We found no evidence that vaccines induce intestinal inflammation. IL-8 is a chemokine expressed by epithelial cells on contact with potentially invasive bacteria. The other, pro-inflammatory, cytokines showed no change in expression over the week following vaccination. While these data do not rule out a pathogenic effect of these vaccines, they offer considerable reassurance that rotavirus vaccine does not induce inflammation. We are not aware of other studies which have examined intestinal tissue following vaccination against which we can compare our data. Wild-type rotavirus infection leads to significant mucosal inflammation and although this inflammatory response is not fully characterised in humans, there is evidence that at least interferon-γ is implicated in the systemic response [20]. In cell culture models using rat and human cells, TNFα, IFN-β and IL-6 were induced by rotavirus dsRNA [21]. In animal models, an early IL-8 response is seen [22]. Our data are surprising in as much as the IL-8 response was delayed, appearing to rise from an initial down-regulation, for up to 7 days.
The participants we enrolled were drawn from a community cohort study where most HIV infected adults have been offered, and agree to, monitoring in an HIV treatment programme, and take HAART where necessary.

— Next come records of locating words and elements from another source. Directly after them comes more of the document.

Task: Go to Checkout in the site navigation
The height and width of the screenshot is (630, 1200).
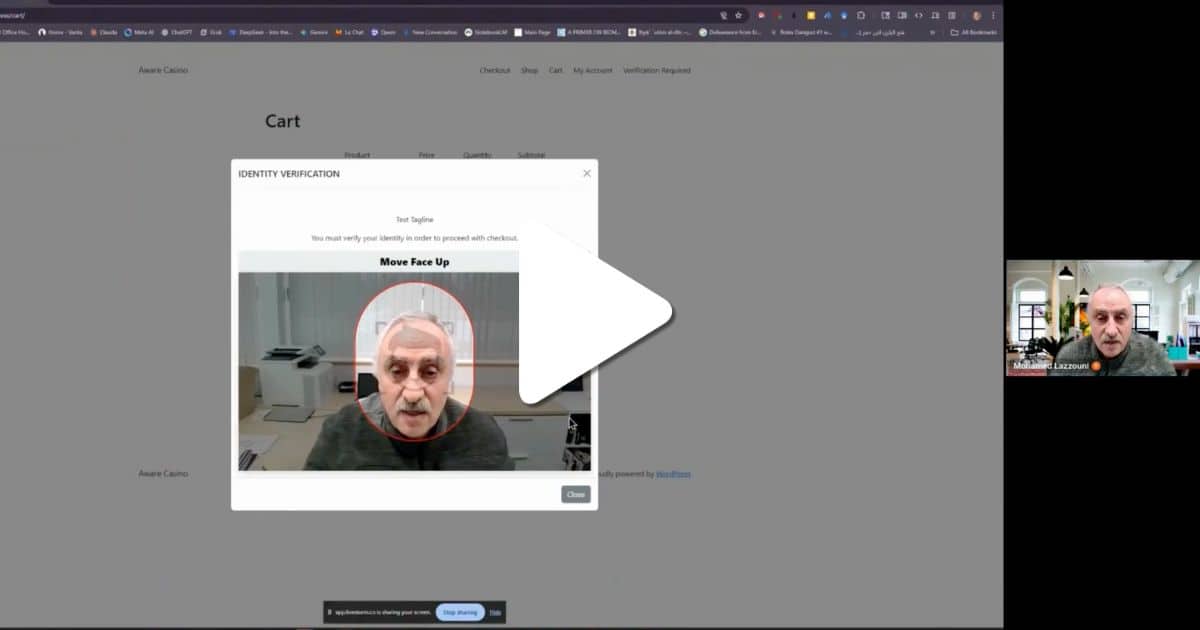Action: click(494, 70)
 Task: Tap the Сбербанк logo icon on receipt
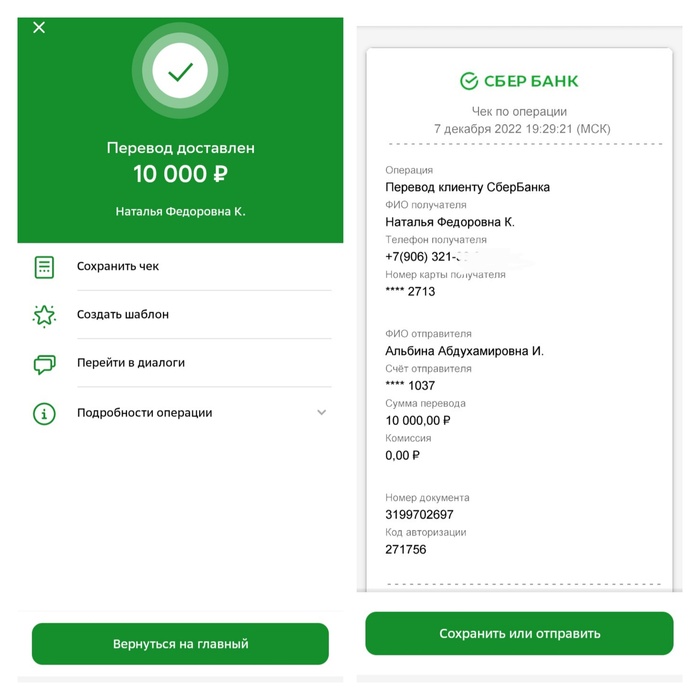pos(469,81)
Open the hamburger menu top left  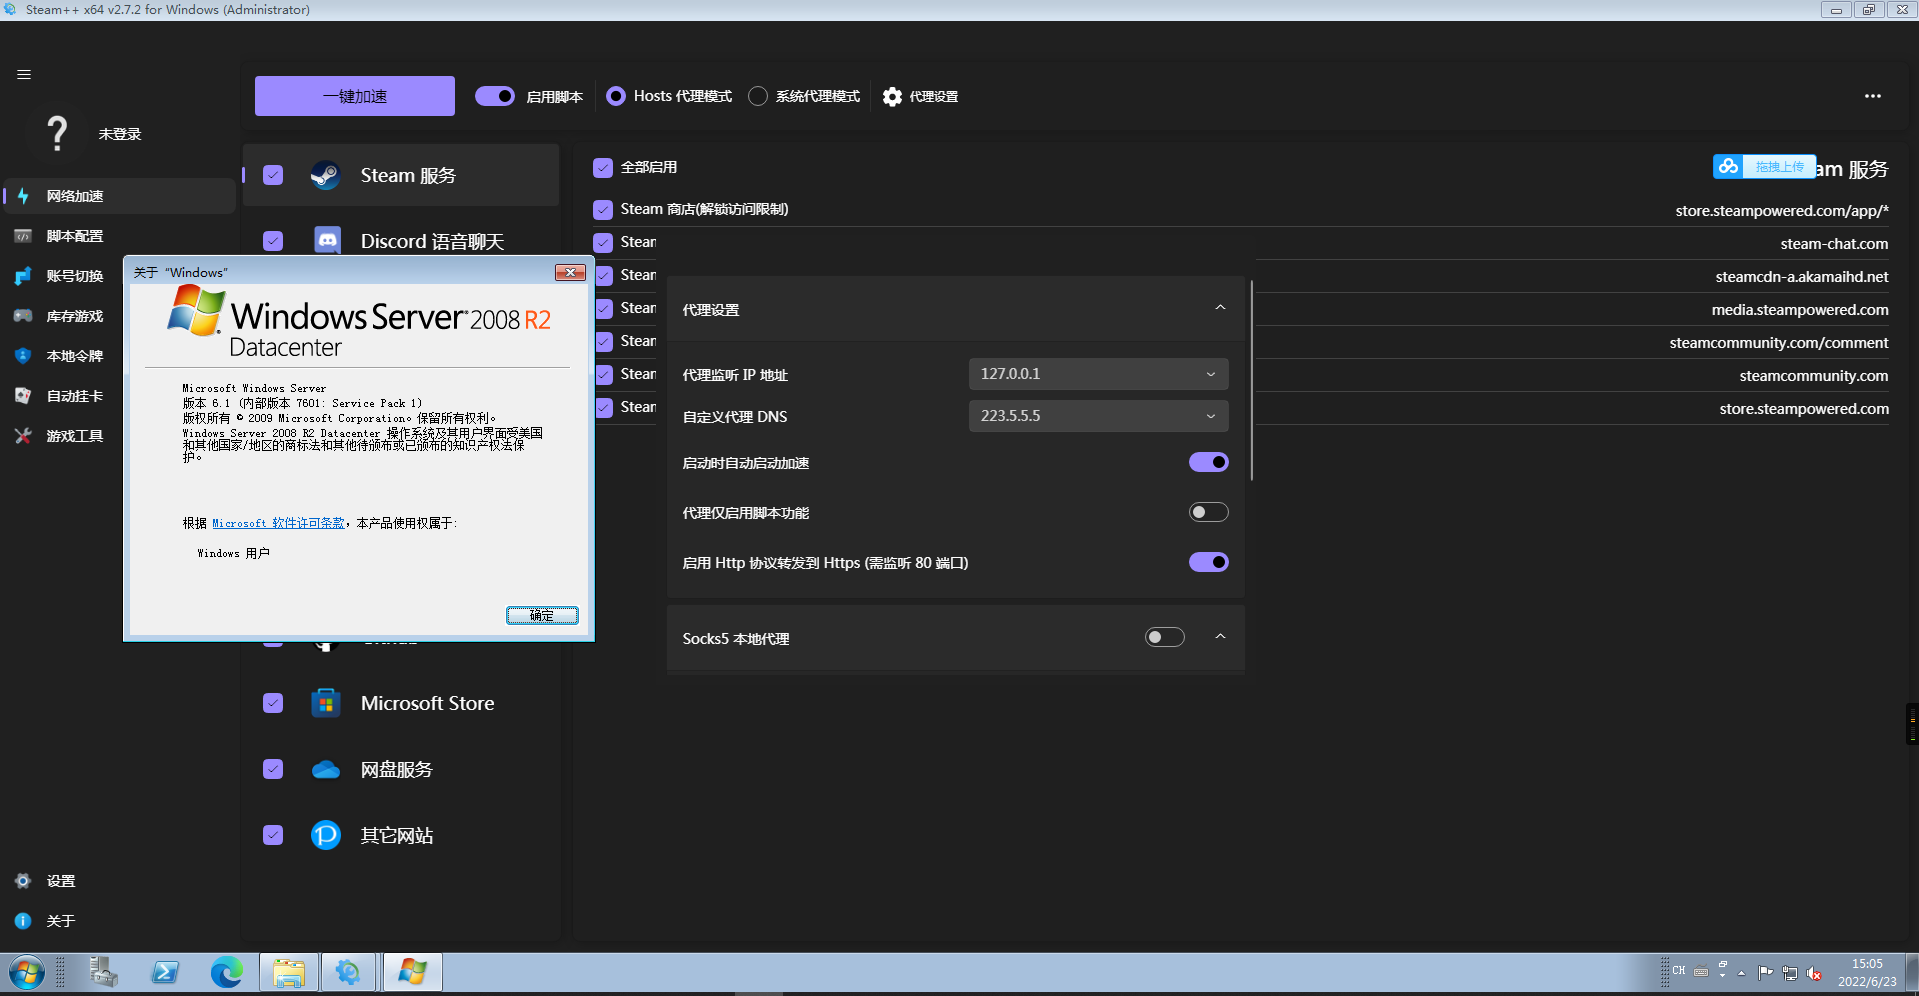24,74
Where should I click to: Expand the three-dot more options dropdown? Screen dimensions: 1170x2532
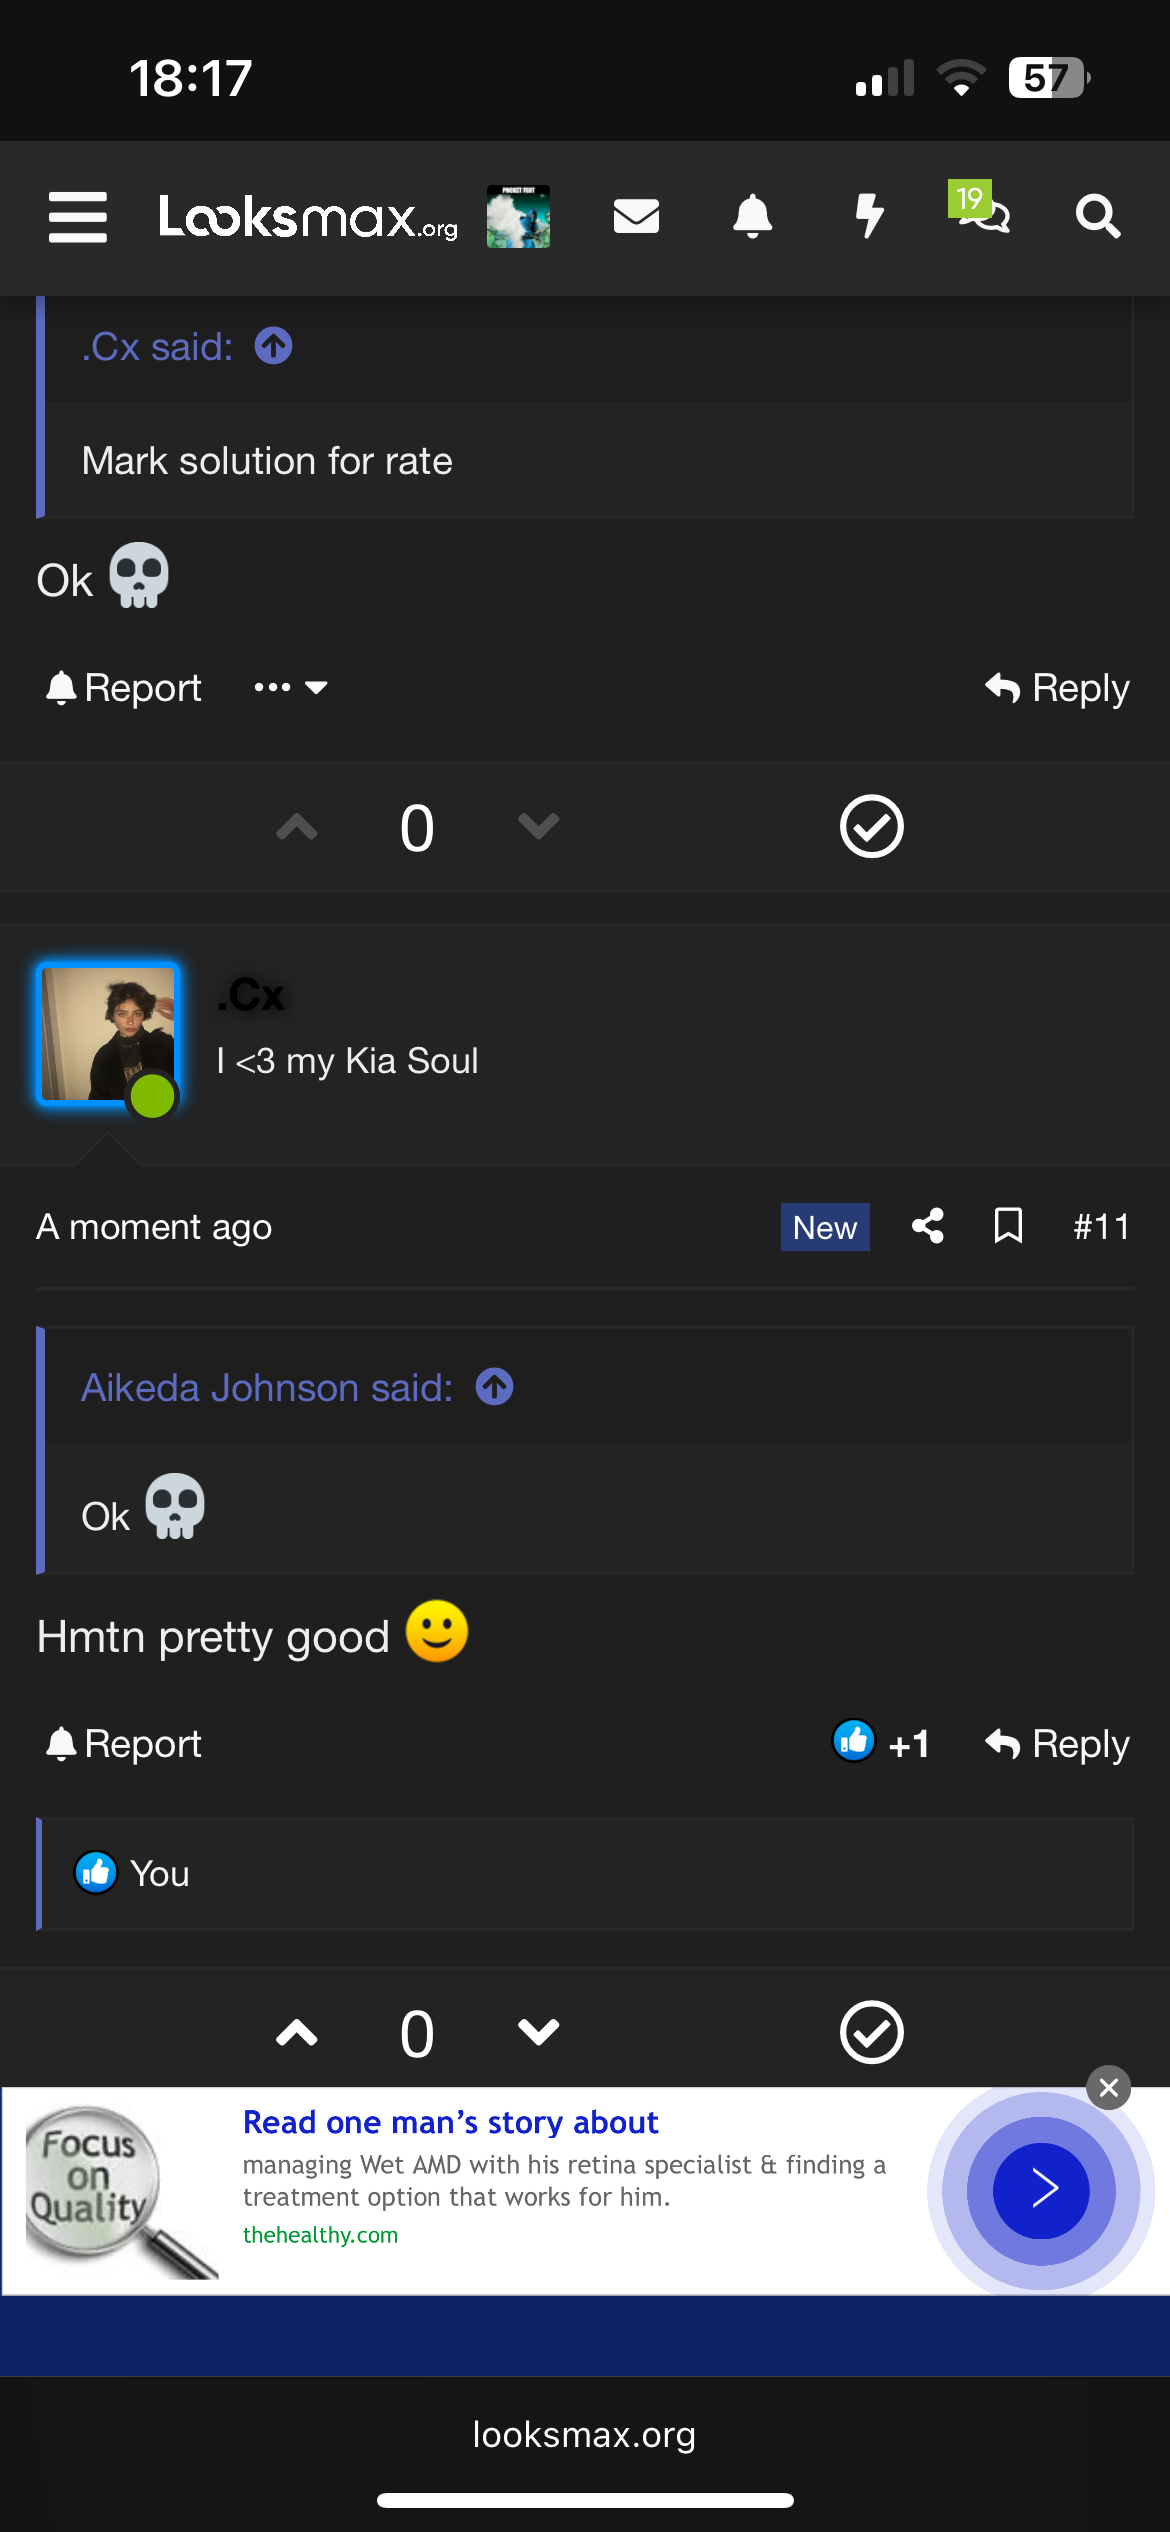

Only 6 of our participants had CD4 counts below 200 cells/μl, all of whom had experienced a rapid drop in CD4 count from their previous clinic visit. Thus we cannot be confident that these vaccines are safe in adults with severe immunodeficiency (although the bacterial strains are sensitive to ciprofloxacin and could be easily treated if symptoms develop). For certain infections, parenteral vaccines are available (such as the Vi polysaccharide vaccine for typhoid) or oral killed vaccines (such as the killed whole-cell cholera vaccine which has been shown to be safe in an outbreak in Mozambique [23]). However, oral administration of live, attenuated vaccines combines the advantage of ease of administration on a large scale with good immunogenicity, at least over 2–3 years, and these vaccines remain attractive for further development. While our findings need to be confirmed in larger studies, they do suggest that safety may not be an obstacle to exploiting the potential for oral vaccination in southern Africa, and we do not support the view [9] that live oral vaccines should be withheld from all HIV-infected adults. However, further studies are needed of vaccine safety in severely immunocompromised adults and children.
Conflicts of interest
The authors have no commercial or other associations which might pose a conflict of interest. The funding agency played no part in the collection of data, analysis, or preparation of the manuscript.
Acknowledgements
The authors are grateful to Webby Mbuzi and Michelo Simuyandi for laboratory work, and to the other members of the clinical team for vaccine administration and follow up: Stayner Mwanamakondo and Rose Soko.
Financial support: Financial support was obtained from the Wellcome Trust, UK [grant number 067948].